New color conversion system

Cyrille Berger cberger at cberger.net
Wed Sep 26 23:00:32 CEST 2007


> > Or in other words, could you turn you shoes slightly to direct to
> > simple C.
>
> That would be pretty hard. We rely a lot on templates to make sure we only
> have the bare minimum of essential work when adding a new colorspace.

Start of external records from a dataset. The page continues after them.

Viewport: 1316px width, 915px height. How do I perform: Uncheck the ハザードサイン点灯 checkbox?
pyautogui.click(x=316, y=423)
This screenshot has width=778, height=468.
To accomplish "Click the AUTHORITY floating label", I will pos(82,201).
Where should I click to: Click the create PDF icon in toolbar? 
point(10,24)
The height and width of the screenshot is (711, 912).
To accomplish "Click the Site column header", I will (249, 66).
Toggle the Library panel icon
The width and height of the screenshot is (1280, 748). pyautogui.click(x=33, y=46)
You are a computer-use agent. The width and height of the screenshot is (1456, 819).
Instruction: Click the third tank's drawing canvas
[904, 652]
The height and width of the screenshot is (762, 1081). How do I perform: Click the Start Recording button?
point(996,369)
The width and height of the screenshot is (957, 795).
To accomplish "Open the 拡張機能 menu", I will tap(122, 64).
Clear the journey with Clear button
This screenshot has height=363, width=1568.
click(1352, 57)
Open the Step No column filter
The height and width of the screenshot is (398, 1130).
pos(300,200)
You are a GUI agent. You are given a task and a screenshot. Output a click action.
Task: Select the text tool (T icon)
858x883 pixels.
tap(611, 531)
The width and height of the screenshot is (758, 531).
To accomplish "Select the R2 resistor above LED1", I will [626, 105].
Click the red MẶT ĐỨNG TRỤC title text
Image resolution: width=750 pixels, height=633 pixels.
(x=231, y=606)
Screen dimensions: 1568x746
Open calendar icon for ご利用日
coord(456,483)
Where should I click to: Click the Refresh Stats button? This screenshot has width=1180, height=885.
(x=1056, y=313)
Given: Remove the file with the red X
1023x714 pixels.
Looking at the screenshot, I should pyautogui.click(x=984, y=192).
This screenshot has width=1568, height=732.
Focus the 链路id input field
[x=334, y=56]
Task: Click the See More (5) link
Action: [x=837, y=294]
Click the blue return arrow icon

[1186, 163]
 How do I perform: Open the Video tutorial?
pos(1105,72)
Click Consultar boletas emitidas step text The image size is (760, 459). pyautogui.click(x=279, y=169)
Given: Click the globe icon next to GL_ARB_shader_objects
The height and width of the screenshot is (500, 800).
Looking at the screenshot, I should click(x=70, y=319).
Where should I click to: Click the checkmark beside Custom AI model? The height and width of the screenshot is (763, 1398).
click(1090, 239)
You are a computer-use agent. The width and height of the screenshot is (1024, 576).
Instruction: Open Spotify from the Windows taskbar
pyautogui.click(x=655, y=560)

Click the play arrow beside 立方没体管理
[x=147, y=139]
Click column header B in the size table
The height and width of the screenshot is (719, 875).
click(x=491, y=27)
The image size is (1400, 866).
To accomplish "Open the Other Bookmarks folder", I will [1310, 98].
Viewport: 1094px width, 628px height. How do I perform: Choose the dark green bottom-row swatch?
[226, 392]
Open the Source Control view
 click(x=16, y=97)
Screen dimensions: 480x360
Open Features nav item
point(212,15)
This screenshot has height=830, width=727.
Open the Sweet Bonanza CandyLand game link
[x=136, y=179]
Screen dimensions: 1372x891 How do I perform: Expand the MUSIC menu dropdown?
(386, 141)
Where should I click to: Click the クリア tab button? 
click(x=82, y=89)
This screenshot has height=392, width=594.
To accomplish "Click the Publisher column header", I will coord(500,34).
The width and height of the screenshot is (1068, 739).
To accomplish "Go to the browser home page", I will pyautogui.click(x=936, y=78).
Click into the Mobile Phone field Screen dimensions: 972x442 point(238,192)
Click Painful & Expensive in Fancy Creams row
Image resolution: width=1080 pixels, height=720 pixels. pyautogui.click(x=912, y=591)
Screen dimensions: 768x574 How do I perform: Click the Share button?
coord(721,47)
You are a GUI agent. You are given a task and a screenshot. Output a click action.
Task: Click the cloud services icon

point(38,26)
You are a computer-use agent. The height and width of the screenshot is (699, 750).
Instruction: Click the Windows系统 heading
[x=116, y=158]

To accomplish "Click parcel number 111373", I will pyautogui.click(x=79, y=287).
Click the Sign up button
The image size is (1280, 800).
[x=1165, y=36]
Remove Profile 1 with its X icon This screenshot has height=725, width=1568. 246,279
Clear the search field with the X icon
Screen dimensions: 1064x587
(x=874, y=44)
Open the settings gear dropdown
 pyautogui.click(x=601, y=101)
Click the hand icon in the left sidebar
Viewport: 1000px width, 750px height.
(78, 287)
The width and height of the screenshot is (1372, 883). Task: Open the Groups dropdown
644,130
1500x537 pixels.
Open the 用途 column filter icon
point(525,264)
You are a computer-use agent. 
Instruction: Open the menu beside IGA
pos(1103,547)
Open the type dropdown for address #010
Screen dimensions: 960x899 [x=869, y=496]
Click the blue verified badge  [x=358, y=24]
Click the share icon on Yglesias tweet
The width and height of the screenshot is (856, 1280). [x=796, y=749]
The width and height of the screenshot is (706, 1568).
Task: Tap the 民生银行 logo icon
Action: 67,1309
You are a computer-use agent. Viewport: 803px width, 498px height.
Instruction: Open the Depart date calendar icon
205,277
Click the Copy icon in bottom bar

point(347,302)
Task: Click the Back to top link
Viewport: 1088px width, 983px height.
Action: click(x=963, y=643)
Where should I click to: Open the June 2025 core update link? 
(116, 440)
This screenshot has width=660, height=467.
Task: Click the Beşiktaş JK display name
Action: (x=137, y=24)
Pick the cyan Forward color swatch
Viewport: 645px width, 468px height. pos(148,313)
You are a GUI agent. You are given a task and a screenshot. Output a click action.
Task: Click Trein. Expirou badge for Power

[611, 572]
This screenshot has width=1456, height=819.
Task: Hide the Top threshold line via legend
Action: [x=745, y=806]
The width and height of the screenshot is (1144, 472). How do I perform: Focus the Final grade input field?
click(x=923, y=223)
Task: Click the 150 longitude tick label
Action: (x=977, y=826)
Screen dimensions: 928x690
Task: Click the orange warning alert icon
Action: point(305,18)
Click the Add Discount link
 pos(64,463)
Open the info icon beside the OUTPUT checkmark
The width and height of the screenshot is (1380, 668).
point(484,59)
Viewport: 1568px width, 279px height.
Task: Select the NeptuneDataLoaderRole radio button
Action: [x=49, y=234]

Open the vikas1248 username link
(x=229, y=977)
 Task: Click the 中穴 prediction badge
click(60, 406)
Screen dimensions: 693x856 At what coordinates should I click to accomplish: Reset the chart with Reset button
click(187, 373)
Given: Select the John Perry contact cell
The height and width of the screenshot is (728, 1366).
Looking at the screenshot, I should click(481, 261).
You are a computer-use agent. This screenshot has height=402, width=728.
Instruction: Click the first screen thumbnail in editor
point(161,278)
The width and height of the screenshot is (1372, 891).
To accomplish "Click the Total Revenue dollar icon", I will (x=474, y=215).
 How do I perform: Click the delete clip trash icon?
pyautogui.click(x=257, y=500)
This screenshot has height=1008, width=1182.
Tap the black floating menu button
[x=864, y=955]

Yes on the other hand, a C wrapper would be really easy to do. As, the API for 
use in applications is not using hardcore advanced C++ features. (As for 
templates, they are just code generator, you know, any type of code generator 
could be used instead, it's just templates are integrated in C++). As for 
switching the whole library from C++ to C, it is out of question, it would be 
a complete rewrite, and I doubt we have the man power (I know I can't help, I 
don't know how to code in C).

> > I expect it would more easily fit in a open source CMM framework.
> > A floating point CMM together with lcms and argyll's libicc would be
> > cool.
> >
> > If you plan only for KDE so be it.
>
> It would probably not be too hard to make Pigment plain standard C++ by
> replacing the Qt dependencies with the STL, but we'd need a pretty strong
> reason to go that extra mile, like actual help and user applications. After
> all, we're short-handed, like every project on this earth :-)
On the other hand pigment could probably made to only requires QtCore (it 
currently uses QImage which is in QtGUI, but that could be changed without 
too much work). I wish people stop complaining about this. Do we complain 
about one of the library used by Krita depending on glib ? (or even GTK on 
Debian, but on that point, I did complain, so...) I could see it as a problem 
if the library was depending on the whole Qt4 Framework ! People have to 
remember now that Qt4 is splited in small package.